Emerging Winnipeg playwright Logan Stefanson has borrowed the title of the No´l Coward song You Were There for his modern update of the British playwright’s 1935 one-act drama Shadowplay.
The rest of his credible contribution to CowardFest is all his own and the musical fantasy is brought to dynamic life by a multi-skilled young cast and a harmonious style of presentation from director Tatiana Carnavale.
This is not the Coward of such sophisticated comedies as Private Lives or Blithe Spirit, but the work is Cowardesque in the way Stefanson’s dialogue reaches beneath the surface in search of deeper emotions. It is fitting, as Coward’s most repeated line in Shadowplay is “Small talk, a lot of small talk, with other thoughts going on behind.”

You Were There introduces two unnamed former lovers who find themselves thrown together again in some undefined state, where they are compelled to watch pivotal moments in their relationship repeated. She (Dorothy Carroll) immediately resists the romantic replay. Her onetime beau (Aaron Pridham) suggests hopefully that fate has a way of bringing people together. “Not for us,” she says sourly.

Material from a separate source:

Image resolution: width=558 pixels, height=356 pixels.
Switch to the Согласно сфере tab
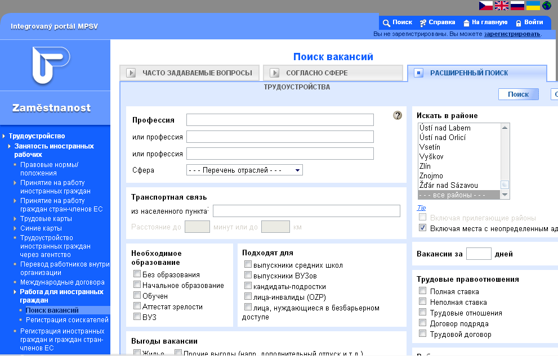point(316,73)
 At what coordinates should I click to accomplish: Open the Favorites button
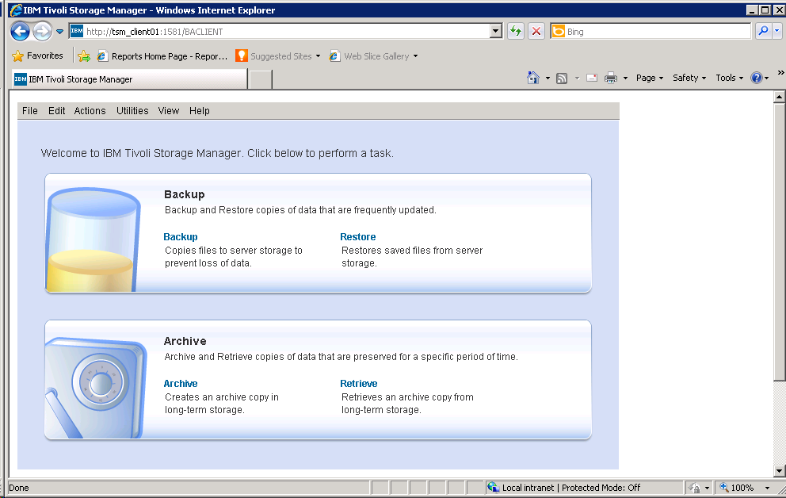37,56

The night of their first meeting begins to play behind them in shadows on a large sheet and they watch with varying degrees of discomfort. The flashbacks are acted out by the super supporting cast of Emily King and Elliot Lazar, who also play other characters, sing the opening and closing numbers, and move set pieces on and off the makeshift stage at the MAP Studio. Their versatility favourably augments virtually every scene.

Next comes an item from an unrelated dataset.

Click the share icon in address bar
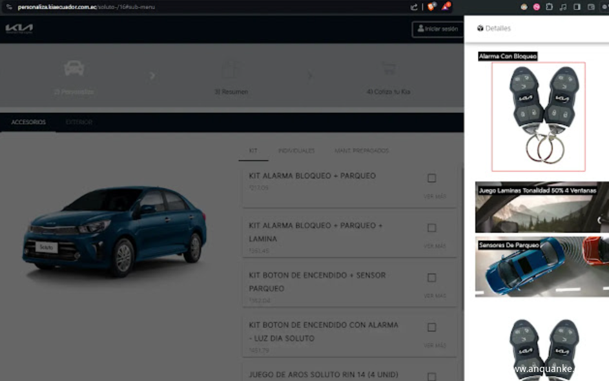609x381 pixels. pos(414,7)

He and she meet at open-mike night at a nightclub, where he tries out a new, angst-ridden ballad that doesn’t go over well with the audience, although she is a fan. The 20-somethings slowly progress to holding hands, arguing about whether they are a couple, becoming intimate and a public humiliation.
They don’t seem well-suited for each other and are never quite on the same page. She is aloof, unsentimental and forever correcting his grammar, while he is emotional needy, clumsy and intent on making some grand gesture to her that always ends badly.
They don’t even agree on the accuracy of some of the memories. The only emotion they share at the same time is embarrassment — they both cover their eyes with their hands — when they relive their first sexual encounter, amusingly executed in shadows.
Carroll and Pridham are promising performers who have no trouble representing a typical couple seeking a connection. They project an emotional honesty and create a real chemistry that makes them highly watchable.
There is a melancholy tone of loss that hangs over You Were There. The people in the audience are voyeurs, eyewitnesses to a relationship doomed by romantic illusion. Stefanson, in his first full production, reveals the uncomfortable underbelly of love, in which masks are worn to make us more desirable but only succeed in concealing our true selves.
The many transitions between past and present are seamlessly achieved by director Carnavale. She and Stefanson both leave the audience guessing as to where the couple are meeting each other again. The beeps and disembodied voices suggest one of them is in hospital and they have been brought together in the realm of the unconscious.
The evening ends on a bittersweet note with Lazar singing a lovely rendition of You Were There, which concludes with the line, “The earth became heaven, for you were there.”